KraneShares CapitalVue Weekly

Krane Funds Advisors is the advisor to the KraneShares CSI Five Year Plan ETF and the KraneShares CSI China Internet ETF. Enclosed is a weekly update of China’s economic and capital markets activity that was assembled by KraneShares and its Shanghai based partner, CapitalVue. Please contact us if you have any questions or comments.

Major News and Events

Goldman Recommends China Stocks: Goldman Sachs recommended going long China stocks and short copper as a way to get exposure to quickening global economic growth in 2014, alongside weak commodity prices and the desire to own risky but profitable stocks. The recommendation is Goldman’s fourth top trade idea for 2014.

British PM China Trade Mission: On a 3 day official visit to China British Prime Minister David Cameron and Chinese Premier Li Keqiang commited to enhance cooperation in areas including high-speed railway, nuclear power and finance. Concerning the financial sector, the two sides discussed conducting offshore RMB business in London and Chinese banks’ opening of branches in Britain. The two countries also agreed to expand bilateral high-tech trade and support cooperation in aerospace, offshore wind power and other new energy development in a sign of the commitment to better relations between the two large economies.

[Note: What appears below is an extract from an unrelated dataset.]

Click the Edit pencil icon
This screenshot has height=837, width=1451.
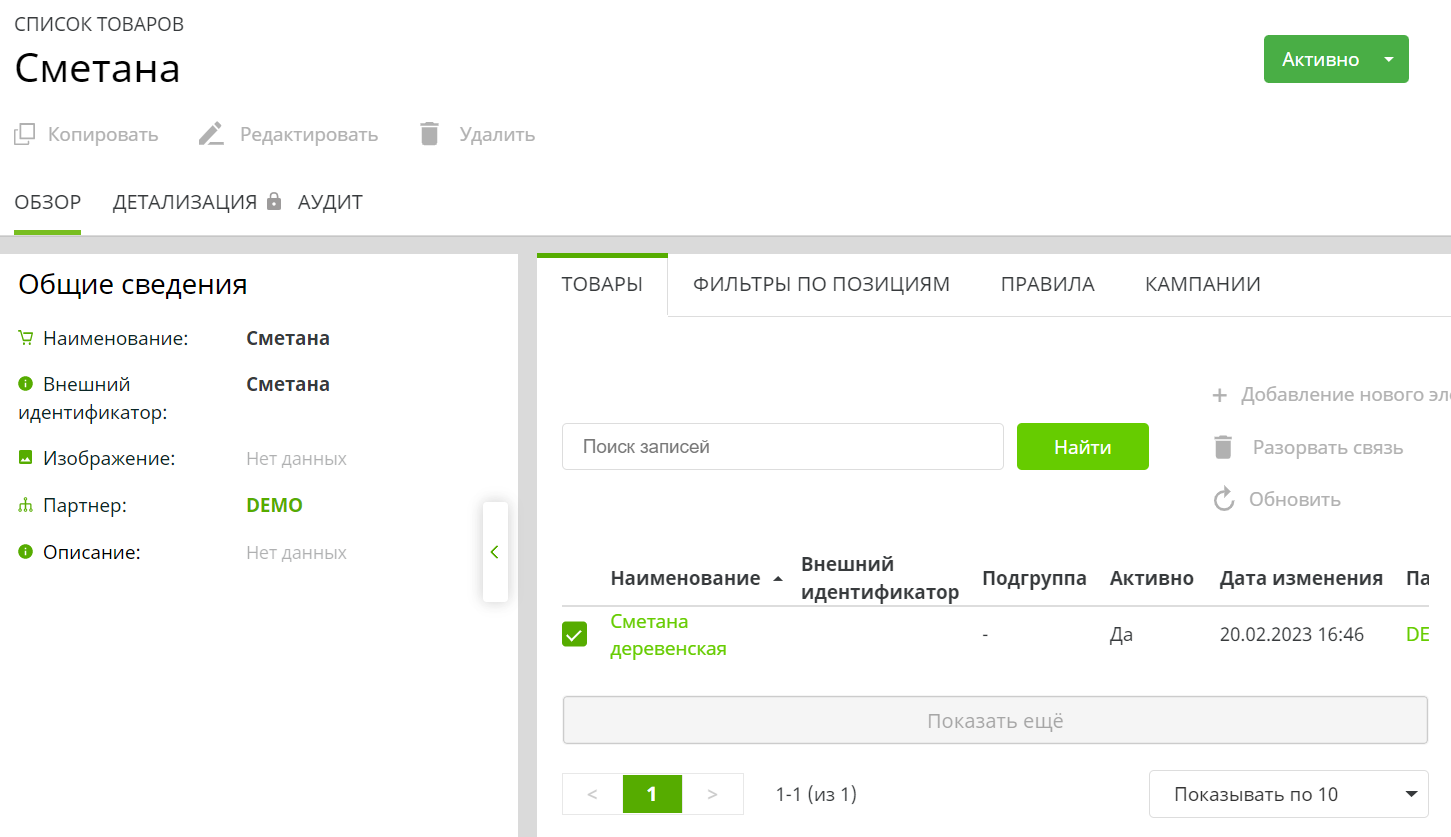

Cleaning up Coal Production: The State Council published new rules to curb growth in coal mining production capacity. It said the government will not approve new coal mines with annual output of less than 300,000 tons and will gradually close down mines with annual output of less than 90,000 tons.

IPOs Set to Unfreeze: China’s financial regulator released new guidelines for IPOs following an almost 1 year freeze on new listings. Also allowed for the first time will be the issuance of preferred shares by banks. The IPO freeze will be lifted following new rules that pave the way for a switch to a U.S.-style registration system and letting investor demand determine pricing. 50 companies will be ready for IPOs by end of January and the watchdog may also begin a trial program for letting companies sell preferred stock.

Harvard Business Review – China Internet Numbers are Staggering: According to a report by the Harvard Business Review, the size of the Chinese Internet is staggering. There are almost 600 million Internet users in China now, more than in any country in the world — next highest is the U.S, with 254 million. That’s just 44% of the Chinese population compared to 81% in the U.S., so this gap will continue to grow. For example, if every province in China achieves a 50% penetration rate, 135 million new Internet users will come online. 78.5% of Chinese users access the web from their mobile devices (compared to 63% in the U.S.), and many of the most popular services, like WeChat, exist only as a mobile application.